『ガリバー旅行記』は、アイルランドの風刺作家、ジョナサン・スウィフト(Jonathan Swift)が著した小説。小人の国・リリパット国(第一編)、巨人の王国(第二編)、天空の国・ラピュタ(第三編)は有名ですが、実はガリバーは鎖国時代の日本にも上陸。記述される日本の地名はどこなのでしょう?
ガリバーは日本の港町Xamoschi(ザモスキ)に上陸

『ガリバー旅行記』(『ガリヴァー旅行記』/『Gulliver’s Travels』)が出版されたのは、日本は鎖国時代の享保11年(1726年)。
単行本、絵本など、多くの翻訳本が日本にもありますが、正式な題名は、『船医から始まり後に複数の船の船長となったレミュエル・ガリバーによる、世界の諸僻地への旅行記四篇』 (”Travels into Several Remote Nations of the World, in Four Parts. By Lemuel Gulliver, First a Surgeon, and then a Captain of Several Ships”)という長いもの。
注目は、「世界の諸僻地への旅行記」である点で、実在しない王国とともに、唯一実在する日本が加わっているのですが、当時のヨーロッパ人からすると、遠い僻地のほとんど情報のない国ということがよくわかります。
全四編で、第三篇が『ラピュタ、バルニバービ、ラグナグ、グラブダブドリッブおよび日本への渡航記』(『A Voyage to Laputa, Balnibarbi, Luggnagg, Glubbdubdrib, and Japan』)。
そのなかで、大きな島国であるラグナグ王国からガリバーは日本へと渡っているのです。
ラグナグ王国(Luggnagg)からはイギリスに戻る船便がなく、やむなく日本経由で戻ろうという考えです。
ラグナグを出航したガリバーは、15日の航海の後に日本の南東にある港町・Xamoschi(ザモスキ)に上陸、首府であるYedo(エド)で皇帝に謁見しています。
Xamoschi到着は、1709年5月27日、宝永6年4月18日ということになります。
5代将軍・徳川綱吉が死去したことで生類憐れみの令が廃止され、5月1日に徳川家宣に将軍宣下が下っていますが、正確に史実と照合すると、ガリバー上陸時点では幕府は将軍代行というかたちでした。
We landed at a small Port-Town called Xamoschi, situated on the South-East Part of Japan. The Town lies on the Western Part, where there is a narrow Streight, leading Northward into a long Arm of the Sea, upon the North-West Part of which, Yedo the Metropolis stands.
/『Gulliver’s Travels』
皇帝に謁見後、長崎からオランダ船で帰途につく

これを訳すと「小さな港町であるザモスキは、日本の南東に位置しています。狭い海峡が北の方へ向ってちょうど長い腕のように伸びていて、その西端に位置していますが、さらにその腕の北西に首府であるエド(江戸)がありました」となります。

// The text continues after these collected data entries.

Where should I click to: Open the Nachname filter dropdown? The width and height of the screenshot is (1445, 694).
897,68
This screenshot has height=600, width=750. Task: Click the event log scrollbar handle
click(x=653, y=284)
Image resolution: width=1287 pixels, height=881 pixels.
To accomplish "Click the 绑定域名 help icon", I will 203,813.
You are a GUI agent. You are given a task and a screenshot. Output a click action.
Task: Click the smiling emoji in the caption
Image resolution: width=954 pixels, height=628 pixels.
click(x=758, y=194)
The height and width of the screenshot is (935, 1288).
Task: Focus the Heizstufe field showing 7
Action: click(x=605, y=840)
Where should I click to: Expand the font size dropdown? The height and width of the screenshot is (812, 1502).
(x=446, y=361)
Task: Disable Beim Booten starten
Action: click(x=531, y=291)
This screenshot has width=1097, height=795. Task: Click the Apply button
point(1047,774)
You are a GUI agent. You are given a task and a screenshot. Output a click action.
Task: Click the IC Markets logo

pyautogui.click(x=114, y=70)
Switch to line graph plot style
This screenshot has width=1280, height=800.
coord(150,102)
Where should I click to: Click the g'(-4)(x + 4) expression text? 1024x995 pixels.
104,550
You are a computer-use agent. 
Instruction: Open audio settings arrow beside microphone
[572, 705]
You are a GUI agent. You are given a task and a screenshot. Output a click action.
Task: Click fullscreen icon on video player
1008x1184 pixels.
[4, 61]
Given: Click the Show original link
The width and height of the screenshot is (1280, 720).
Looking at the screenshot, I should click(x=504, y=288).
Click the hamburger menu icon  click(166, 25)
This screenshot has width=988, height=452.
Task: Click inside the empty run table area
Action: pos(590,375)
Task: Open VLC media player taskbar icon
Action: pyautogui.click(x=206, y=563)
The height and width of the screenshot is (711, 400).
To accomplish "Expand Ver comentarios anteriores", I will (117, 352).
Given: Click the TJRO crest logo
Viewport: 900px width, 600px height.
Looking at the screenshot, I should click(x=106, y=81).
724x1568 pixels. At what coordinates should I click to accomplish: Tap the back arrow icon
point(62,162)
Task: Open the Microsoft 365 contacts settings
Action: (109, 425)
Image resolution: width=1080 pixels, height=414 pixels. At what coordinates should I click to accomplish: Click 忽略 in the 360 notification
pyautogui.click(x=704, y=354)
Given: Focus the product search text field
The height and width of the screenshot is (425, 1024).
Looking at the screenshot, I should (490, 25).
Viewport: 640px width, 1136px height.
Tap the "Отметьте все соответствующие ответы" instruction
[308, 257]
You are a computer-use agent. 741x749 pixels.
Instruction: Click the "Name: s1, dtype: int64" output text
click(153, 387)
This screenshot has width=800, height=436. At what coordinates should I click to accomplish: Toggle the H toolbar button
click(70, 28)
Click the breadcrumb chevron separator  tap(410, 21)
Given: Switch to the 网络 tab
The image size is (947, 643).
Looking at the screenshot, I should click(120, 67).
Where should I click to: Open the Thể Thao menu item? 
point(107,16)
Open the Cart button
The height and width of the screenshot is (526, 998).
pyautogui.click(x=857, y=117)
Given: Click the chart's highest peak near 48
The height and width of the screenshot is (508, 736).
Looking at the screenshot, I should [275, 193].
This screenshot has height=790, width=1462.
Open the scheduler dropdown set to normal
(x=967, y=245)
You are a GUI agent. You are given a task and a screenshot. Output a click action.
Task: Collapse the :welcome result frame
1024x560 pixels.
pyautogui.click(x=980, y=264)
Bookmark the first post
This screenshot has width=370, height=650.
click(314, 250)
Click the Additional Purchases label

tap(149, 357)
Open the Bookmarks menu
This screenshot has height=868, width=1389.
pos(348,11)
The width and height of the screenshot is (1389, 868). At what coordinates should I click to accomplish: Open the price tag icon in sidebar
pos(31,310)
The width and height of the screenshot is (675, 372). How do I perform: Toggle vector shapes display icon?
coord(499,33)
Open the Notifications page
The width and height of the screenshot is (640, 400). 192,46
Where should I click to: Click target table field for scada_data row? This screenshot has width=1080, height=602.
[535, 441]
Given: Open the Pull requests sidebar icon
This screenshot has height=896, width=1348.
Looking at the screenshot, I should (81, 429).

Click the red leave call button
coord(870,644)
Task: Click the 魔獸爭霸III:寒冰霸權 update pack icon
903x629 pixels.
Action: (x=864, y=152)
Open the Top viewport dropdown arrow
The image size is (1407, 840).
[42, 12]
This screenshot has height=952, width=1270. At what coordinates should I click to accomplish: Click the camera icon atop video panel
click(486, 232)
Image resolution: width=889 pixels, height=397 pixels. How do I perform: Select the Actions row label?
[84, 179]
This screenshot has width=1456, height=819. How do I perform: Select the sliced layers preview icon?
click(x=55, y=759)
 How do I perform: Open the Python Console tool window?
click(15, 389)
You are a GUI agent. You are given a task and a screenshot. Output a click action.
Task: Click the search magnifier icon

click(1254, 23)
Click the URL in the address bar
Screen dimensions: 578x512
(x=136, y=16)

「長い腕のように伸びる狭い海峡」は江戸湾(東京湾)であることは明らかです。
江戸から逆に考えるとザモスキは南東に位置することになるので、木更津あたりかとも推測できます。
旧国名でいう下総国(しもうさのくに)は、当時のポルトガル語でXimoʃa(Nicolas Sansonの世界地図帳)なので、Xamoschiに近い感じもあります。
神奈川県横須賀市は、XamoschiとKannonsakiの表記が似ている(Xa=Ka、 mo=nno、 schi=saki)ことから、観音崎にガリバーは上陸したのだとPRしています。
江戸で皇帝(将軍の誤り)に謁見したガリバーは、護衛付きでNangasacへと移動し(1709年6月9日、Nangasac到着)、オランダ船『アンポニア号』に乗ってアムステルダム経由でイギリスに帰国しています。
その際に、自分は商人ではないからと皇帝を説得し、踏み絵をするのを逃れてもいます。
当時、日本は鎖国体制で、長崎・出島が唯一の国際貿易港。
Nangasacが長崎であることは疑いようがありません。
I answered, (as I had before determined) that I was a Dutch Merchant, shipwrecked in a very remote Country, from whence I travelled by Sea and Land to Luggnagg, and then took Shipping for Japan, where I knew my Countrymen often traded, and with some of these I hoped to get an Opportunity of returning into Europe: I therefore most humbly entreated his Royal Favour to give Order, that I should be conducted in Safety to Nangasac.
/『Gulliver’s Travels』
こうしてガリバーは無事帰国を果たすことになりますが、当然、ジョナサン・スウィフトは日本に来ているはずもなく、伝聞などをまとめて、「遠い僻地のほとんど情報のない国」を記しているのです。
Xamoschi(ザモスキ)はスウィフトがつくった架空の地名かもしれませんが、首府・江戸(Yedo)、長崎(Nangasac)は、18世紀初頭のヨーロッパでも確認できる地名だったことがよくわかります。